## Task description:
Your reply should hold only the lines from the one containing "LinkedIn (72, 2526)" to the final line of the listing below, restated word for word.

## Data records:
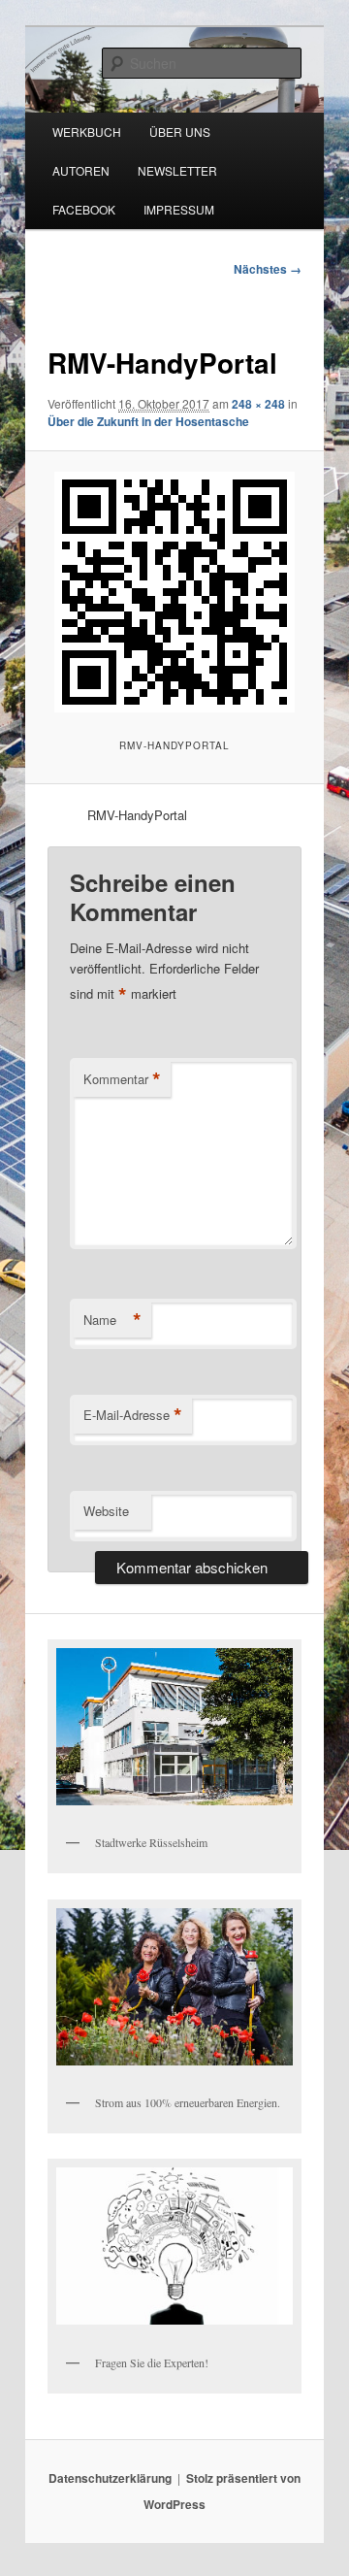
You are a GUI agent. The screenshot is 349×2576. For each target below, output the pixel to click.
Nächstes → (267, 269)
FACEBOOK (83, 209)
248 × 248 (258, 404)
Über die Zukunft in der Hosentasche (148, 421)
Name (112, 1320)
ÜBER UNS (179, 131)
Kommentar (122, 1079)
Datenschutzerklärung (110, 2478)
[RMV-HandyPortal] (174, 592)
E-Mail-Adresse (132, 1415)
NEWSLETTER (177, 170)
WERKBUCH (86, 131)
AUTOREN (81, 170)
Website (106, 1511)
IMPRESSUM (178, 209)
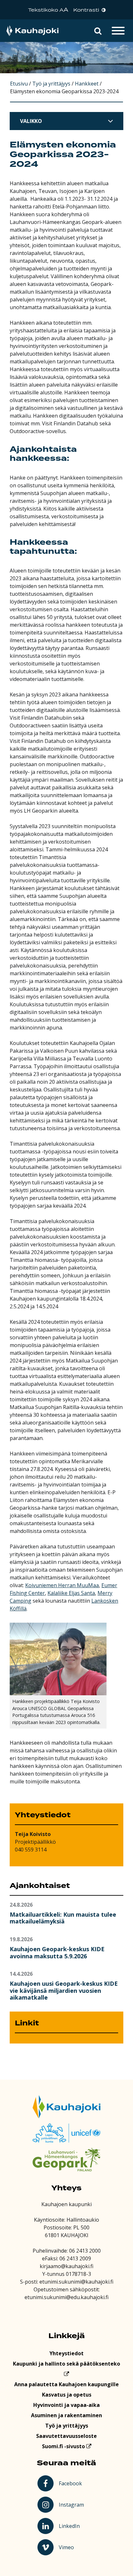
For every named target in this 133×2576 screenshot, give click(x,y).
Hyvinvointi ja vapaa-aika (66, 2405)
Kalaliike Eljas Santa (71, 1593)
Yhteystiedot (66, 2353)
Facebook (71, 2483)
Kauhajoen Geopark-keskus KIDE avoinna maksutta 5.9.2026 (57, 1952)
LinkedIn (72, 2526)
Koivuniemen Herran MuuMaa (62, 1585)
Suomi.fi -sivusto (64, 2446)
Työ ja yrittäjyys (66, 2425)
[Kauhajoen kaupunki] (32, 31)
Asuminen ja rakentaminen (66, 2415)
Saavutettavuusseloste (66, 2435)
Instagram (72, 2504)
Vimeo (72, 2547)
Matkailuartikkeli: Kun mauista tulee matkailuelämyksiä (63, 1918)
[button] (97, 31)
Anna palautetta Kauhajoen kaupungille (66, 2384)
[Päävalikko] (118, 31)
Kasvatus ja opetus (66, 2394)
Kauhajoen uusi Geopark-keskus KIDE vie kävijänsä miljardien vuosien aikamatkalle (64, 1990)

## Completed exercise:
LinkedIn (72, 2526)
Koivuniemen Herran MuuMaa (62, 1585)
Suomi.fi -sivusto (64, 2446)
Työ ja yrittäjyys (66, 2425)
[Kauhajoen kaupunki] (32, 31)
Asuminen ja rakentaminen (66, 2415)
Saavutettavuusseloste (66, 2435)
Instagram (72, 2504)
Vimeo (72, 2547)
Matkailuartikkeli: Kun mauista tulee matkailuelämyksiä (63, 1918)
[button] (97, 31)
Anna palautetta Kauhajoen kaupungille (66, 2384)
[Päävalikko] (118, 31)
Kasvatus ja opetus (66, 2394)
Kauhajoen uusi Geopark-keskus KIDE vie kävijänsä miljardien vuosien aikamatkalle (64, 1990)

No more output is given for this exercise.